(Information)

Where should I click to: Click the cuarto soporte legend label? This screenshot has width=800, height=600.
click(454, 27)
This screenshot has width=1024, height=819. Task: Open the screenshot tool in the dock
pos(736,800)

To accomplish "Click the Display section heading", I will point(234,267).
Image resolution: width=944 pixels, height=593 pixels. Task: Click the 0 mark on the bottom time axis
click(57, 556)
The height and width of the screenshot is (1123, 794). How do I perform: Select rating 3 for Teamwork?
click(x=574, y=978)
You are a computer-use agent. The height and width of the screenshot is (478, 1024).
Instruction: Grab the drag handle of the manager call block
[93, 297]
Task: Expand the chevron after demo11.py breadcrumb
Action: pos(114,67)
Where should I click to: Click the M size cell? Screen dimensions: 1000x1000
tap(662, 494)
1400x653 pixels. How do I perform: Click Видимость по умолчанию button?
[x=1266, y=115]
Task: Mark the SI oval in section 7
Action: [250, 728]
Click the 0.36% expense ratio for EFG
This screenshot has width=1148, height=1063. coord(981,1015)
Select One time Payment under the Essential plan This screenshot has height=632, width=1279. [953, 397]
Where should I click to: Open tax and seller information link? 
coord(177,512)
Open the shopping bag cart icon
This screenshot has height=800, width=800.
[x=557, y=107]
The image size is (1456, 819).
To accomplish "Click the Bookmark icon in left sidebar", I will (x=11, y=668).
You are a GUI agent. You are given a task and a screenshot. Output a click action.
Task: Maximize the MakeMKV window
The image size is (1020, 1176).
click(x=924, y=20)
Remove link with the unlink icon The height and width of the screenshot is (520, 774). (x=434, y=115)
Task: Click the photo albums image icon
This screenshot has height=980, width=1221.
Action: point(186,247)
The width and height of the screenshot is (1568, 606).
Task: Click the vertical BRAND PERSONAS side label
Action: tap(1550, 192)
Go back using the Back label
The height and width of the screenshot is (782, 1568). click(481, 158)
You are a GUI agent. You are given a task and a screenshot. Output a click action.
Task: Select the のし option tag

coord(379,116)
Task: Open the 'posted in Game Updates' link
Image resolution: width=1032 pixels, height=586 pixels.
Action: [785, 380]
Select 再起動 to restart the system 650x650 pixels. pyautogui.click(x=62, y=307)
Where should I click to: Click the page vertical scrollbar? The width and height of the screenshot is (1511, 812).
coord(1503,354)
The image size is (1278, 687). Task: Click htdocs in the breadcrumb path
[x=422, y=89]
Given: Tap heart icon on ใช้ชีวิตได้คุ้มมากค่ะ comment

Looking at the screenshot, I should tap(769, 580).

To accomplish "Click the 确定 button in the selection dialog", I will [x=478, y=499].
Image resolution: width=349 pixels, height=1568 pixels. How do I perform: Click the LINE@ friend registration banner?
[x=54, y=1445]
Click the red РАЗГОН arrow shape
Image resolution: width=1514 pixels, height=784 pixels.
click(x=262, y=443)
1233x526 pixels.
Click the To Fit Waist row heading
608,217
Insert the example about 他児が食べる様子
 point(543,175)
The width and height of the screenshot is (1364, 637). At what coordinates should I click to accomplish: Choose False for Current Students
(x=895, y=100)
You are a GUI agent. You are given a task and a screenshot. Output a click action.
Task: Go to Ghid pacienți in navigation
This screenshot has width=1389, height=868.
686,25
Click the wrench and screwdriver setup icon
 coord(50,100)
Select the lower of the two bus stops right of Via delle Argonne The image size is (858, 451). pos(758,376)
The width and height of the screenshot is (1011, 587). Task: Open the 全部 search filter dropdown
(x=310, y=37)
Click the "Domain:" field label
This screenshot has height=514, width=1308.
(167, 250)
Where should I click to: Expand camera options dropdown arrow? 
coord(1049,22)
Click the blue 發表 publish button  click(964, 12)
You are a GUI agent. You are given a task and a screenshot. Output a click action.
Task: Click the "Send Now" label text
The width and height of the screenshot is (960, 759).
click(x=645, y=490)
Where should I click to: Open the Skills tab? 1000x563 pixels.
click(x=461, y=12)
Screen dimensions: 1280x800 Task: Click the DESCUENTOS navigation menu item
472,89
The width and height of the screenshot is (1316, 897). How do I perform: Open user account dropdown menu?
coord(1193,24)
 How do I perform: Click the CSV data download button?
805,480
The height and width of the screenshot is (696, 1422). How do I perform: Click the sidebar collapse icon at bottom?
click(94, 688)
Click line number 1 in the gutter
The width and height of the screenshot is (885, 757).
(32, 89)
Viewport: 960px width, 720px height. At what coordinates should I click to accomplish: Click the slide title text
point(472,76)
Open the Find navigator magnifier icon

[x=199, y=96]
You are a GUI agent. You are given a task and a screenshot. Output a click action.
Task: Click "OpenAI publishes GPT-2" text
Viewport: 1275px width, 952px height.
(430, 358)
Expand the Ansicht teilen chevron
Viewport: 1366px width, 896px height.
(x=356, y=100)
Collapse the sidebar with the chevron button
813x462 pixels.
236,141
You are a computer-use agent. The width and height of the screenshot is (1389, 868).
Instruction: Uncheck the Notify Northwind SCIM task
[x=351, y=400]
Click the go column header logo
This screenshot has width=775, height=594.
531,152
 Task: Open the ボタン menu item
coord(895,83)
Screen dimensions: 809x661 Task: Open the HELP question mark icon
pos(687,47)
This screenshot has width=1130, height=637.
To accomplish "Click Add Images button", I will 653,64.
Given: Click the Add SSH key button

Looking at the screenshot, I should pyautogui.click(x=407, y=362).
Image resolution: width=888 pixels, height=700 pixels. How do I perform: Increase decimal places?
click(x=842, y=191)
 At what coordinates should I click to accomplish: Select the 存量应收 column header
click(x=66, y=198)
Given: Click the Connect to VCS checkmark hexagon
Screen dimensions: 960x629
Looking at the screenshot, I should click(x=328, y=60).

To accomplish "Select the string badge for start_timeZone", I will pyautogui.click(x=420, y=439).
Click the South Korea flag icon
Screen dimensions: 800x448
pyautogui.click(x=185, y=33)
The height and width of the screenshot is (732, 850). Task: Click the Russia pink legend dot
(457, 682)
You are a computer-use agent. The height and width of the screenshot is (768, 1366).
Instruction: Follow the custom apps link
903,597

(End Information)

**Task directions**
Every word in the records must appear in your copy exactly as it does above.

**Task solution**
Where should I click to: Click the cuarto soporte legend label? This screenshot has width=800, height=600.
click(454, 27)
This screenshot has width=1024, height=819. Task: Open the screenshot tool in the dock
pos(736,800)

To accomplish "Click the Display section heading", I will point(234,267).
Image resolution: width=944 pixels, height=593 pixels. Task: Click the 0 mark on the bottom time axis
click(57, 556)
The height and width of the screenshot is (1123, 794). How do I perform: Select rating 3 for Teamwork?
click(x=574, y=978)
You are a computer-use agent. The height and width of the screenshot is (478, 1024).
Instruction: Grab the drag handle of the manager call block
[93, 297]
Task: Expand the chevron after demo11.py breadcrumb
Action: pos(114,67)
Where should I click to: Click the M size cell? Screen dimensions: 1000x1000
tap(662, 494)
1400x653 pixels. How do I perform: Click Видимость по умолчанию button?
[x=1266, y=115]
Task: Mark the SI oval in section 7
Action: [250, 728]
Click the 0.36% expense ratio for EFG
This screenshot has width=1148, height=1063. coord(981,1015)
Select One time Payment under the Essential plan This screenshot has height=632, width=1279. [953, 397]
Where should I click to: Open tax and seller information link? 
coord(177,512)
Open the shopping bag cart icon
This screenshot has height=800, width=800.
[x=557, y=107]
The image size is (1456, 819).
To accomplish "Click the Bookmark icon in left sidebar", I will (x=11, y=668).
You are a GUI agent. You are given a task and a screenshot. Output a click action.
Task: Maximize the MakeMKV window
The image size is (1020, 1176).
click(x=924, y=20)
Remove link with the unlink icon The height and width of the screenshot is (520, 774). (x=434, y=115)
Task: Click the photo albums image icon
This screenshot has height=980, width=1221.
Action: point(186,247)
The width and height of the screenshot is (1568, 606).
Task: Click the vertical BRAND PERSONAS side label
Action: tap(1550, 192)
Go back using the Back label
The height and width of the screenshot is (782, 1568). click(481, 158)
You are a GUI agent. You are given a task and a screenshot. Output a click action.
Task: Select the のし option tag

coord(379,116)
Task: Open the 'posted in Game Updates' link
Image resolution: width=1032 pixels, height=586 pixels.
Action: [785, 380]
Select 再起動 to restart the system 650x650 pixels. pyautogui.click(x=62, y=307)
Where should I click to: Click the page vertical scrollbar? The width and height of the screenshot is (1511, 812).
coord(1503,354)
The image size is (1278, 687). Task: Click htdocs in the breadcrumb path
[x=422, y=89]
Given: Tap heart icon on ใช้ชีวิตได้คุ้มมากค่ะ comment

Looking at the screenshot, I should tap(769, 580).

To accomplish "Click the 确定 button in the selection dialog", I will [x=478, y=499].
Image resolution: width=349 pixels, height=1568 pixels. How do I perform: Click the LINE@ friend registration banner?
[x=54, y=1445]
Click the red РАЗГОН arrow shape
Image resolution: width=1514 pixels, height=784 pixels.
click(x=262, y=443)
1233x526 pixels.
Click the To Fit Waist row heading
608,217
Insert the example about 他児が食べる様子
 point(543,175)
The width and height of the screenshot is (1364, 637). At what coordinates should I click to accomplish: Choose False for Current Students
(x=895, y=100)
You are a GUI agent. You are given a task and a screenshot. Output a click action.
Task: Go to Ghid pacienți in navigation
This screenshot has width=1389, height=868.
686,25
Click the wrench and screwdriver setup icon
 coord(50,100)
Select the lower of the two bus stops right of Via delle Argonne The image size is (858, 451). pos(758,376)
The width and height of the screenshot is (1011, 587). Task: Open the 全部 search filter dropdown
(x=310, y=37)
Click the "Domain:" field label
This screenshot has height=514, width=1308.
(167, 250)
Where should I click to: Expand camera options dropdown arrow? 
coord(1049,22)
Click the blue 發表 publish button  click(964, 12)
You are a GUI agent. You are given a task and a screenshot. Output a click action.
Task: Click the "Send Now" label text
The width and height of the screenshot is (960, 759).
click(x=645, y=490)
Where should I click to: Open the Skills tab? 1000x563 pixels.
click(x=461, y=12)
Screen dimensions: 1280x800 Task: Click the DESCUENTOS navigation menu item
472,89
The width and height of the screenshot is (1316, 897). How do I perform: Open user account dropdown menu?
coord(1193,24)
 How do I perform: Click the CSV data download button?
805,480
The height and width of the screenshot is (696, 1422). How do I perform: Click the sidebar collapse icon at bottom?
click(94, 688)
Click line number 1 in the gutter
The width and height of the screenshot is (885, 757).
(32, 89)
Viewport: 960px width, 720px height. At what coordinates should I click to accomplish: Click the slide title text
point(472,76)
Open the Find navigator magnifier icon

[x=199, y=96]
You are a GUI agent. You are given a task and a screenshot. Output a click action.
Task: Click "OpenAI publishes GPT-2" text
Viewport: 1275px width, 952px height.
(430, 358)
Expand the Ansicht teilen chevron
Viewport: 1366px width, 896px height.
(x=356, y=100)
Collapse the sidebar with the chevron button
813x462 pixels.
236,141
You are a computer-use agent. The width and height of the screenshot is (1389, 868).
Instruction: Uncheck the Notify Northwind SCIM task
[x=351, y=400]
Click the go column header logo
This screenshot has width=775, height=594.
531,152
 Task: Open the ボタン menu item
coord(895,83)
Screen dimensions: 809x661 Task: Open the HELP question mark icon
pos(687,47)
This screenshot has width=1130, height=637.
To accomplish "Click Add Images button", I will 653,64.
Given: Click the Add SSH key button

Looking at the screenshot, I should pyautogui.click(x=407, y=362).
Image resolution: width=888 pixels, height=700 pixels. How do I perform: Increase decimal places?
click(x=842, y=191)
 At what coordinates should I click to accomplish: Select the 存量应收 column header
click(x=66, y=198)
Given: Click the Connect to VCS checkmark hexagon
Screen dimensions: 960x629
Looking at the screenshot, I should click(x=328, y=60).

To accomplish "Select the string badge for start_timeZone", I will pyautogui.click(x=420, y=439).
Click the South Korea flag icon
Screen dimensions: 800x448
pyautogui.click(x=185, y=33)
The height and width of the screenshot is (732, 850). Task: Click the Russia pink legend dot
(457, 682)
You are a computer-use agent. The height and width of the screenshot is (768, 1366).
Instruction: Follow the custom apps link
903,597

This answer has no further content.